Франклин с удивлением обнаружил среди присутствующих заместителя генерального прокурора Александра Веддербурна, неприятного амбициозного чиновника, голосовавшего против отмены закона о гербовом сборе и обладавшего (по выражению премьер-министра лорда Норта) «услужливой совестью». Было ясно, что политический вопрос о петиции с требованием отзыва Хатчинсона превращается в юридическое преследование Франклина на основе обвинения в публикации писем. Правительство, многозначительно заявил Веддербурн, имеет «право выяснить, как они были получены».
«Я думал, это политический, а не юридический вопрос, — заявил Франклин Совету, — и не пригласил с собой адвоката». «Доктор Франклин может получить помощь адвоката или отвечать без него, как ему заблагорассудится», — сказал один лорд из числа членов Совета. «Я хочу иметь адвоката», — заявил Франклин. На вопрос о том, сколько времени ему понадобится для подготовки материалов, Франклин ответил: «Три недели».
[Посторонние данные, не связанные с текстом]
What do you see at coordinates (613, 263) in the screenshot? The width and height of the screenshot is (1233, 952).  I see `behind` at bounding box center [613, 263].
Для Франклина эти три недели оказались невеселыми. Весть о «Бостонском чаепитии» достигла Англии и еще больше подорвала симпатии к борьбе американцев за свободу. Его называли поджигателем, а как отмечал он сам, «газеты были наполнены резкими выпадами в мой адрес». Появились даже намеки на то, что он может быть арестован. Его компаньоны-акционеры из группы Уолпола выразили опасение, что его вовлеченность в дело может затруднить получение земельного участка, и поэтому он написал им о своем желании быть вычеркнутым «из списка компаньонов». (Эта просьба была сформулирована таким образом, что в действительности он не был исключен из числа компаньонов и остался акционером без права голоса
[334].)
Тайный совет вновь собрался в Кокпите 29 января 1774 года. Произошедшее в тот день сражение заставило померкнуть все прошлые бои, для которых эта комната изначально предназначалась. «Были приглашены все придворные, — отмечал Франклин, — как будто для развлечения». В числе собравшихся членов Совета и зрителей можно было увидеть самых разных людей — от епископа Кентерберийского до жаждавшего реванша лорда Хиллсборо. Немногие сторонники Франклина, в том числе Эдмунд Бёрк
, лорд Ле Деспенсер и Джозеф Пристли, пришли, чтобы оказать ему моральную поддержку. Позднее Франклин сказал, что это было похоже на «травлю быка».
Веддербурн, обладавший острым языком, говорил в своем часовом выступлении и умно, и безжалостно. Он назвал Франклина «основным проводником» (намекая на его успехи в изучении электричества) агитации против британского правительства. Вместо того чтобы сосредоточиться на достоинствах массачусетской петиции, он говорил исключительно о похищенных письмах. «Частная корреспонденция до сих пор считалась священной, — негодовал Веддербурн. — Франклин потерял право на уважение со стороны общественных институций и частных лиц». С отменным остроумием Веддербурн добавлял: «Впредь он будет называть эти письма вымыслом, а сам будет именоваться man of letters»
. За остроумием скрывалось серьезное обвинение. Бёрк назвал атаку Веддербурна «яростной филиппикой», а другой присутствующий описал ее как «поток злобных оскорблений».